House debates

Tuesday, 26 October 2010

Questions without Notice

Health Reform

2:16 pm

Photo of Julie OwensJulie Owens (Parramatta, Australian Labor Party) Share this | | Hansard source

My question is to the Prime Minister. How is the government both modernising our economy and reforming our health and hospital system to assist and create opportunities for all Australian families, and are there any risks of not proceeding with this reform agenda?

Photo of Julia GillardJulia Gillard (Lalor, Australian Labor Party, Prime Minister) Share this | | Hansard source

I thank the member for Parramatta for her question. I know she is concerned about the delivery of health services and facilities to her local community. Yesterday, with the Treasurer and the minister for health, both outside the chamber and within it we alerted the parliament to the fact that we were bringing to the parliament the foundation stone of our health reform agenda. Of course we have been driven to seek health reform, first because we inherited a health system that was short of doctors, short of nurses and short of money, and of course the Leader of the Opposition knows all about that, having been the health minister responsible.

We also inherited a situation where the system was plagued by cost shifting and blame shifting. There were no real incentives for the federal government to drive activity in prevention and in primary care, to keep people out of hospital. We were seeing an unsustainablity emerge where the biggest burden for hospital funding was increasingly falling on the level of government with the lesser fiscal capacity to deal with that burden, and that level of course was the state governments.
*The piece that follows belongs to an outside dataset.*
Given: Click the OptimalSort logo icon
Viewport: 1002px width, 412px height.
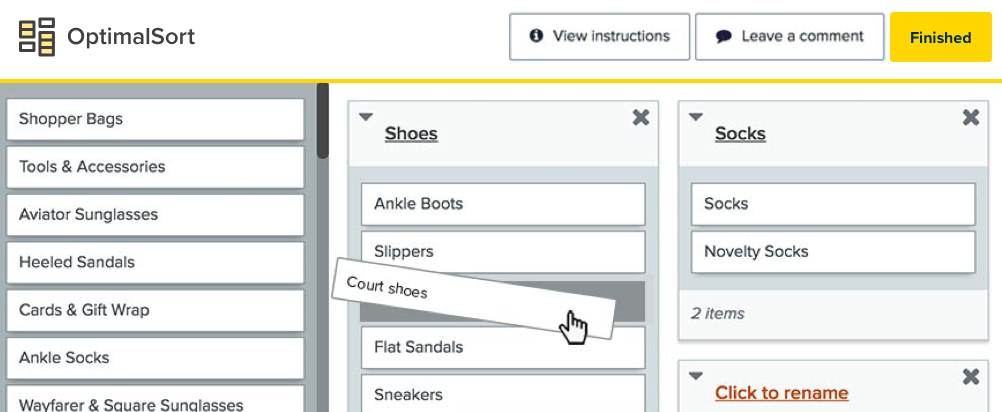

That unsustainability had come about because the percentage of the Commonwealth’s revenue to hospitals had gone dramatically down under the former government, the Howard government, and under the leadership of the current Leader of the Opposition. At the same time, the system lacked efficient price signals and it lacked national standards.

We are determined to change that. We are bringing legislative propositions before this parliament to deliver the foundation stone of health reform, which is of course a change to arrangements between the federal government and state governments. Key to this reform is the federal government stepping up to a 60 per cent share of the costs of hospitals as well as paying 100 per cent of the costs of primary care. This reform agenda comes with the setting of efficient prices for hospital activities. It comes with a focus on transparency and quality. It comes with a focus on removing from the system the kind of cost shifting and blame shifting we have seen in the past.

Today I was very pleased to, with the minister for health, not only walk to work—we walked to Parliament House—but also a little earlier today share in an event with leaders of preventative health organisations from around Australia who are urging this parliament to support the creation of a national preventative health agency so we can better drive within the Australian community a focus on preventative health, understanding as we do that so much of the burden of disease that Australians face today is from preventable health conditions like cardiovascular problems and indeed some cancers. We of course will have this focus on reform. I was very disturbed to see in today’s newspapers that it appears that despite all of the things he mused about as health minister—the Commonwealth stepping up to a greater share, having transparent national standards—the Leader of the Opposition is positioning to try and wreck this health reform. Can I say to the Leader of the Opposition, this would be a very poor choice if he cares about health services for Australians.